Task brief: Go through the material below, noting each line where the string "network" appears, and give only the total.
-.-.-
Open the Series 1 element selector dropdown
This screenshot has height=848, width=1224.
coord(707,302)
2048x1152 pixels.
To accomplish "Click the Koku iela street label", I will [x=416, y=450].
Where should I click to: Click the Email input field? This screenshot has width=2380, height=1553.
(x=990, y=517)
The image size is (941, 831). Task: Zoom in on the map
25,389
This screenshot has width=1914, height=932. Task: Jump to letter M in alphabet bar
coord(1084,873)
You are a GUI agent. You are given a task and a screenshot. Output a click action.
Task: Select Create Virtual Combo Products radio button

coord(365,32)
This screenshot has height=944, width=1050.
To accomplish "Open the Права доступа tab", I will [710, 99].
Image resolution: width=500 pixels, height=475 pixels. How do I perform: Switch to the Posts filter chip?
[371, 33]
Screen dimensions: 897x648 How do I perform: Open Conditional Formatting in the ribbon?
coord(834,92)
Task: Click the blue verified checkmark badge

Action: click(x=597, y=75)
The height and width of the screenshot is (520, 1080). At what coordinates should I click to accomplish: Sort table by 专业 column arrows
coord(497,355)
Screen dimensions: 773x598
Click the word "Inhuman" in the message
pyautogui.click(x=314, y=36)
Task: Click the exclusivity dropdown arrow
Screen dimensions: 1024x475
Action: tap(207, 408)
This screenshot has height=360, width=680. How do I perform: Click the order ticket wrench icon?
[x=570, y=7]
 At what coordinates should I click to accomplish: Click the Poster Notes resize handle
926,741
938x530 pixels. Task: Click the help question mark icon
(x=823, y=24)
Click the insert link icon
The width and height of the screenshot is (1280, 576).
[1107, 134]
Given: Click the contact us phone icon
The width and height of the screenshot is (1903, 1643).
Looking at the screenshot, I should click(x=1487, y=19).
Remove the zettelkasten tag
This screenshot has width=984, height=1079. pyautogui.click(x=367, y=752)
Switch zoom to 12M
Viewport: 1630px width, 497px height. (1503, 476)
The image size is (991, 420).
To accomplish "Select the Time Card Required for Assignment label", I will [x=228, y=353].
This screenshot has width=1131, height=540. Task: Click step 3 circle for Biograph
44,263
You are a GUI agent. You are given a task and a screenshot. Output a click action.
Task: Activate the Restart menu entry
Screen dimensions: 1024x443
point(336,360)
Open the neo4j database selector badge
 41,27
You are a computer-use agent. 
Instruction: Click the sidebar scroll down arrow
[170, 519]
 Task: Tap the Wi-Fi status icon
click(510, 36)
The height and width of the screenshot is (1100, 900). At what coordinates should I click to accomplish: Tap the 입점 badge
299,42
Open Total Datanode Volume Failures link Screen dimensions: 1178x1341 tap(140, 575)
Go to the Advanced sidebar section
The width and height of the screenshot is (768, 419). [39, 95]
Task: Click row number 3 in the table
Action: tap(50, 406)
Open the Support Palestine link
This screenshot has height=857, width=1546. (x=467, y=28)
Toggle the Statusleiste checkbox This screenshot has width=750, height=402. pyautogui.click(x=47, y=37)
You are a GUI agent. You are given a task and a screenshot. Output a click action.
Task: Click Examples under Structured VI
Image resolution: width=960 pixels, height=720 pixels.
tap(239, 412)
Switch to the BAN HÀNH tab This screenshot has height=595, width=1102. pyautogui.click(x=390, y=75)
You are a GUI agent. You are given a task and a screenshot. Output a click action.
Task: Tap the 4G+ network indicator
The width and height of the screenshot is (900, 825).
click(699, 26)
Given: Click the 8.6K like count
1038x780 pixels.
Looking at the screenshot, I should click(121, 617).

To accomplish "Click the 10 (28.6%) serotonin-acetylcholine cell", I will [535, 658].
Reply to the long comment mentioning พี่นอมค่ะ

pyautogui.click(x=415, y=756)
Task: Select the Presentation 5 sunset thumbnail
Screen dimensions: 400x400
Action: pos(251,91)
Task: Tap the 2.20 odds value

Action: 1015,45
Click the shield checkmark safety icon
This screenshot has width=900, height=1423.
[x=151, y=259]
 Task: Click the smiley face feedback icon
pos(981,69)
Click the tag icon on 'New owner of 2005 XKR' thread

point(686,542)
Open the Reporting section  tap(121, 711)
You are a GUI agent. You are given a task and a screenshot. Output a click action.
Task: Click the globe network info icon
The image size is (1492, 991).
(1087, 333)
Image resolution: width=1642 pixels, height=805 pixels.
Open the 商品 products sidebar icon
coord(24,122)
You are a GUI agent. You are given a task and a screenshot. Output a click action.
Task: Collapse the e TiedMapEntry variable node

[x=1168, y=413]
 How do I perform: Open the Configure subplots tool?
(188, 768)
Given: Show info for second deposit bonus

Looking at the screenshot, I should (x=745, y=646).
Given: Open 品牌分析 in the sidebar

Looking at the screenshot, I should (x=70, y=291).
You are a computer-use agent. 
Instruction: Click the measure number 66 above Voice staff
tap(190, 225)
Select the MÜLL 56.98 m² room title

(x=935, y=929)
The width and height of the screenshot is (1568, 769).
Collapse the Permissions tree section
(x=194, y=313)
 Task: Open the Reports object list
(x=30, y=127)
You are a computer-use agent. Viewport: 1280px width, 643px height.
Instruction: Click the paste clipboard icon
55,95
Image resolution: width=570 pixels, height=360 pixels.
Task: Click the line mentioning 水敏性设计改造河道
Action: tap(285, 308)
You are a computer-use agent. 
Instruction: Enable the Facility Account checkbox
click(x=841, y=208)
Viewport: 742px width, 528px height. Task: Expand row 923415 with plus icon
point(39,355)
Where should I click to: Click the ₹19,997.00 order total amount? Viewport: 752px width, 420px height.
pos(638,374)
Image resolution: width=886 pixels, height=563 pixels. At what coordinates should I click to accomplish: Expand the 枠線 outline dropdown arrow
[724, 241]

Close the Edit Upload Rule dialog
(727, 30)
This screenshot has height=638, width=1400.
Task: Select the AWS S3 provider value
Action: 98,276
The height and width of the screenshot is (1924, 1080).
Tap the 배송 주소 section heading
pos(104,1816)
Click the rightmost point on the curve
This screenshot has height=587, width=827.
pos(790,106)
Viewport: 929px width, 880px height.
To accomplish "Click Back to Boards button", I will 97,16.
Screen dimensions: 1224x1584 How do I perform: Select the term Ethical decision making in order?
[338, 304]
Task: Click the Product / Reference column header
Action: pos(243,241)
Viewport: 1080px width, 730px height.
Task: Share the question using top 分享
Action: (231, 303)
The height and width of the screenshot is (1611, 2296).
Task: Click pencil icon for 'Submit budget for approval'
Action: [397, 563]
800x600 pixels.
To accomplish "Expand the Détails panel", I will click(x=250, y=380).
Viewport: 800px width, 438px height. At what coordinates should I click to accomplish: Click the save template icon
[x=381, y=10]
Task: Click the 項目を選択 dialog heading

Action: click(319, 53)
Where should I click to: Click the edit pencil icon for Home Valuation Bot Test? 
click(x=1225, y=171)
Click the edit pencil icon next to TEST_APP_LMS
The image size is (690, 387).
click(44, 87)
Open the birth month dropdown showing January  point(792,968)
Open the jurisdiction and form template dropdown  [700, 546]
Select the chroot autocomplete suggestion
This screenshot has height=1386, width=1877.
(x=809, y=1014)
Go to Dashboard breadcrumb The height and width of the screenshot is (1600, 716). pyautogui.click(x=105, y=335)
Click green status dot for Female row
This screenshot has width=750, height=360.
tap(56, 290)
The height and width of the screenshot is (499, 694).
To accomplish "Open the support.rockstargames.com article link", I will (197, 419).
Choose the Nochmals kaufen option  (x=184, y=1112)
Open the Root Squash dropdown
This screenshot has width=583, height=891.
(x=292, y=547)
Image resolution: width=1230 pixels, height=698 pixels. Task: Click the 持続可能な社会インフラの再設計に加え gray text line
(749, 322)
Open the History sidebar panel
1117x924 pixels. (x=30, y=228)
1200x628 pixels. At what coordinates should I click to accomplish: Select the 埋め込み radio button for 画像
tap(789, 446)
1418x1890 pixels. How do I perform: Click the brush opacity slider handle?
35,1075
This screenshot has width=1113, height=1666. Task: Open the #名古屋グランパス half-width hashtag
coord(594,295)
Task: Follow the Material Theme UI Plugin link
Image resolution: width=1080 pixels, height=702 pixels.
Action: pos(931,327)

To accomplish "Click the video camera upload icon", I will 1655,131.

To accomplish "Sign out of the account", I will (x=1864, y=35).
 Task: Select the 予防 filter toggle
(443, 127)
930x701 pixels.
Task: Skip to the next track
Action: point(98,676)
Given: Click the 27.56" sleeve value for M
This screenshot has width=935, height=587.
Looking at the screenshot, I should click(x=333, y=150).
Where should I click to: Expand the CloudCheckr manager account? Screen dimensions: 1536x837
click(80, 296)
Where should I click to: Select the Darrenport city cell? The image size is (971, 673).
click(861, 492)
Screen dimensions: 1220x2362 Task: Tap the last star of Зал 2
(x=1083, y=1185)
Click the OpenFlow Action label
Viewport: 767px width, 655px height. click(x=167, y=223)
-.-.-
The completed task: 2